At Silver Spring shop, time goes by -- Gazette.Net


Take a moment upon entering The Watch Pocket Jewelers in Silver Spring.

Look at Seth Thomas from 1857, the Jefferson Golden House from 1960 and the Barrow Triple Decker from 1870. They’re clocks with a story to tell — pieces that shop owner and goldsmith Matthew Stohlman, 47, said were uniquely crafted.

“I started working here in 1994,” Stohlman said. “I’ve been here all my life.”

The Watch Pocket Jewelers at Four Corners in the Woodmoor Shopping Center in Silver Spring specializes in restoring and repairing modern and antique clocks.

The shop was opened in 1970 by John Stohlman, Matthew’s father, who taught him the watchmaking trade. John died in 2010 at age 78.

The place is also known for its custom made one-of-a-kind jewelry.

Matthew’s nephew, Eugene Stohlman, 25, decided to take up the family business.

“Which thrilled me,” Matthew said.

Matthew said his nephew decided he wanted to learn the trade, which is “drastically” different from what Matthew learned from his father. Today, there are better techniques and more qualified equipment.

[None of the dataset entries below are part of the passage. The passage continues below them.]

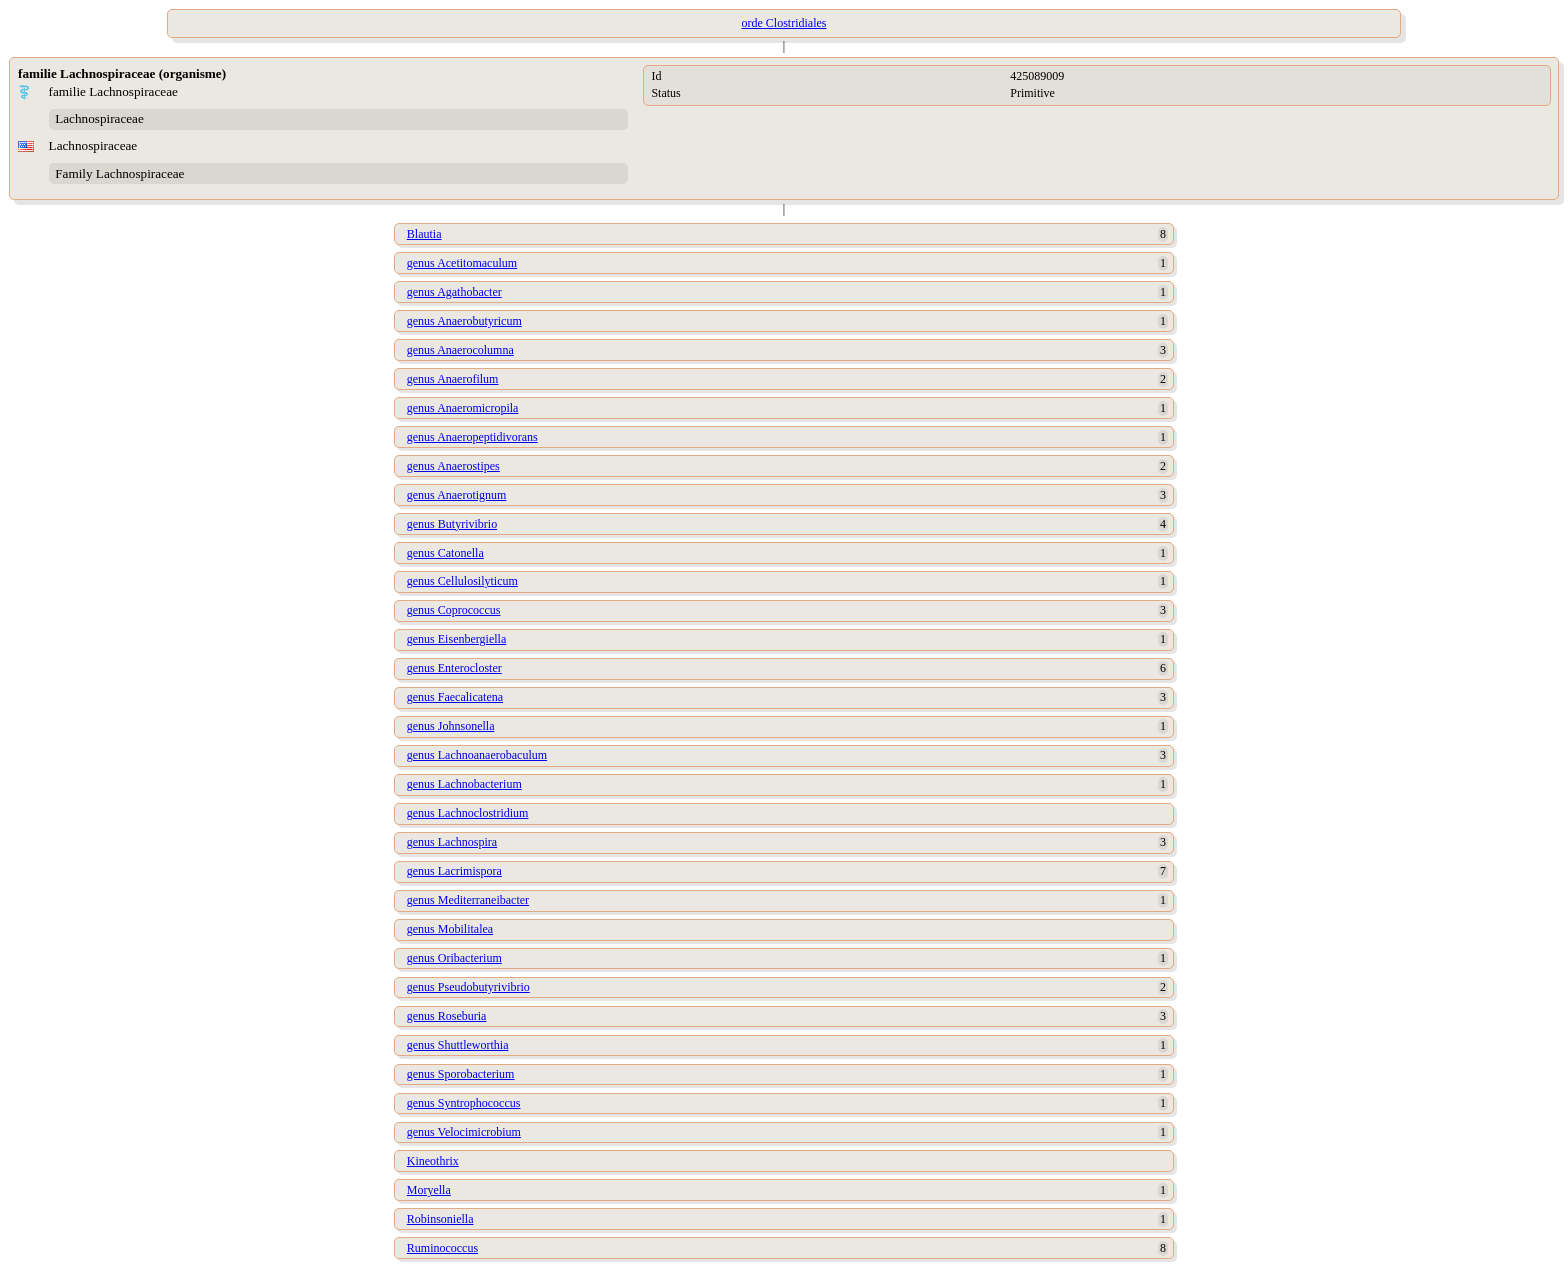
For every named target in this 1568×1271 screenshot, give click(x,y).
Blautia (424, 234)
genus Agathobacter (454, 292)
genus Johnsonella (451, 726)
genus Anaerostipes (453, 466)
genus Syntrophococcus (464, 1103)
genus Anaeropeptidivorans (472, 437)
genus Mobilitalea (450, 929)
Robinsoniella (440, 1219)
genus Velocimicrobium (464, 1132)
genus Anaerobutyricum (464, 321)
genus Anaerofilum (453, 379)
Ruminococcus (442, 1248)
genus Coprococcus (454, 610)
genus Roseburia (447, 1016)
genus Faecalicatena (455, 697)
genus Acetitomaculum (462, 263)
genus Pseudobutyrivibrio (468, 987)
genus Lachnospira (452, 842)
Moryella (429, 1190)
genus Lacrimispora (454, 871)
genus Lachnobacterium (464, 784)
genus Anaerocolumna (460, 350)
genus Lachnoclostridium (468, 813)
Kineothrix (433, 1161)
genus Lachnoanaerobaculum (477, 755)
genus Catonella (445, 553)
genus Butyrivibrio (452, 524)
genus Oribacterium (454, 958)
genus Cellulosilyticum (462, 581)
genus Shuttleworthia (458, 1045)
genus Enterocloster (454, 668)
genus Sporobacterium (461, 1074)
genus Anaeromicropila (463, 408)
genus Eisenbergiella (456, 639)
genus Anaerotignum (457, 495)
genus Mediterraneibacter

“Not so much that the industry isn’t strong,” Matthew said, “but there’s so much other competition. If you want a particular part for a vintage watch, we used to go to the supply house and they would order [it]. Now, you go on the Internet and you can order directly from the manufacturer across oceans.”

Matthew said equipment such as the time machine, used to regulate time, were not around when he was learning the trade.

According to Eugene, the timing machine reads the vibrations coming from the watch, allowing it to tell you if the balance is too loose, the hairspring is hitting something or bent, or if the amplitude of the watch is correct.

“There are lots of other things that it does in helping to time out a watch,” Eugene wrote in an email. “But, the main thing is converting the vibrations into visual lines and amplifying the sound of the watch to help diagnose the problem if there is one.”

Previously, a watchmaker would fix a watch or clock, set it aside, and watch it for a week or two to see if the timing was correct.

“I thought the best thing for him to do is to go to school and learn the techniques that I learned. but be better than I am,” Matthew said. “Take advantage of the techniques and the equipment that wasn’t around when I was going through.”

The knowledge, he said, is pretty much the same.

Eugene Stohlman attended the School of Horology at the Gem City College in Quincy, Ill. Eugene took the 18-month program and a clockmaking course.

Matthew said his father helped him build a good relationship with his customers.

“People bring in watches and say, ‘My grandmother gave it to me, or my mother,’ but we have to be upfront and say, ‘It is not worth your money or our time, but if it means that much to you sentimentally, we will be more than happy to fix it,’” Matthew said.

Now, Eugene is doing the work, too, building trust with each person who walks through the door. “I want him to be better than I am,” Matthew said.